Concisely. As soon as a definition gives a discriminating value to a predicative opposition concerning the universe we deal with, no generalization can disregard this opposition. Now (i), besides the discriminating chromatic factor, gives a discriminating value to a chronological factor too (actually the brackets in (i) show that the two disjunct predicates are not “green”/“blue” but “green-and-examined-before-t°”/ “blue-and-examined-after-t°”). Therefore, since the green emeralds a, b, c etc. have been examined before t°

(vi)                                          all emeralds EXAMINED BEFORE t° are green.

and not

(vii)                                                    all emeralds are green

is the right inductive generalization. The difference between (vi) and (vii) is indeed momentous since (vi) does not provide any information about the color AFTER t° of an emeralds exactly as (ii), where the chronological factor si meant by “day”, does not provide any information about the night-attitude of a cub. In other words: the chronological specification occurring in (vi)  (respectively: occurring in (ii)) reduces the domain of “all”, leaving out of  quantification every emerald examined after-t° (respectively: every cub examined at night).
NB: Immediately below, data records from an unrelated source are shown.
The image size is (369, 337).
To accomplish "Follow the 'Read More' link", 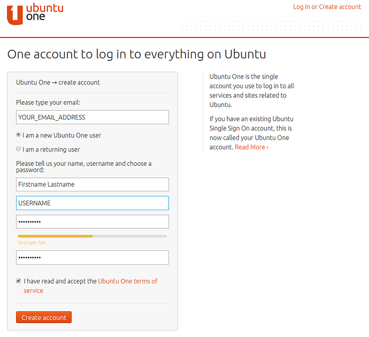I will click(251, 147).
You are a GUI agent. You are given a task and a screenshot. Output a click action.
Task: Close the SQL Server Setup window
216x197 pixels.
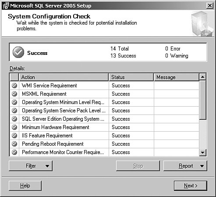point(210,6)
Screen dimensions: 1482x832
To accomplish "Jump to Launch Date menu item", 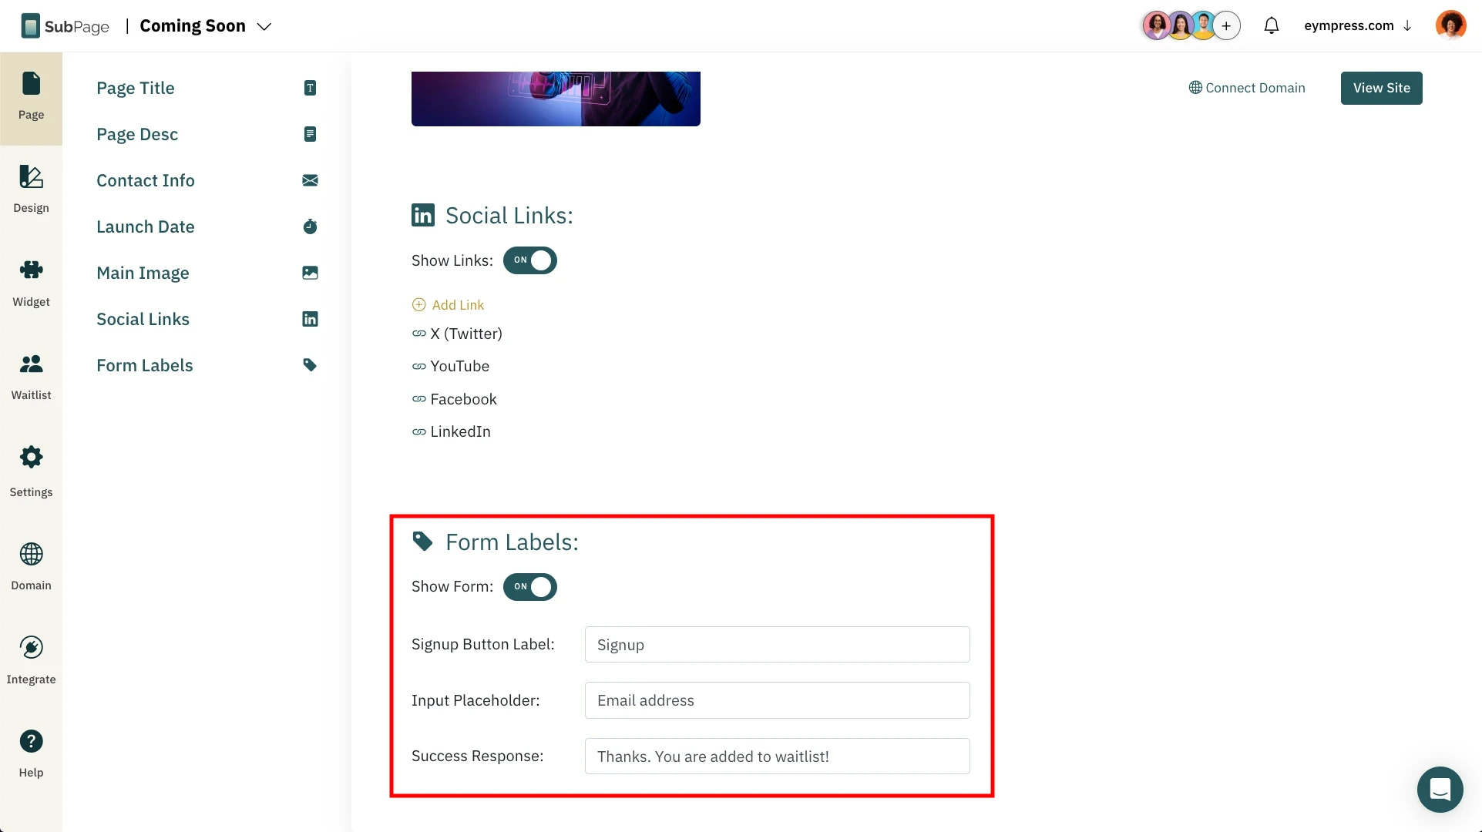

Frankly there is little need to point out that in our daily practice we all are convinced that a green-before-t° emerald is also a green-after-t° emerald; in fact  this conviction does not involve the analysis above because, rather than being derived from the mentioned theoretical assumptions, it is derived from collateral and contingent peculiarities as for instance the high implausibility of the hypothesis that an emerald changes its color at t°. Here is the reason why I think that Goodman’s example is misleading. Would the hypothesis that a day-aimable cub changes its attitude at night be equally implausible? It is just the plausibility of both the incompatible alternatives about his night attitude, that is the absence of some collateral and contingent notion privileging one of them, which shows their theoretical unpredictability.

To summarize: a definition is not an evidence , then, regardless of any definition we propose, on the only ground of the evidence that all the emeralds examined before t° are green neither we can predict that an emerald examined after t° ought to be blue nor that it ought to be green.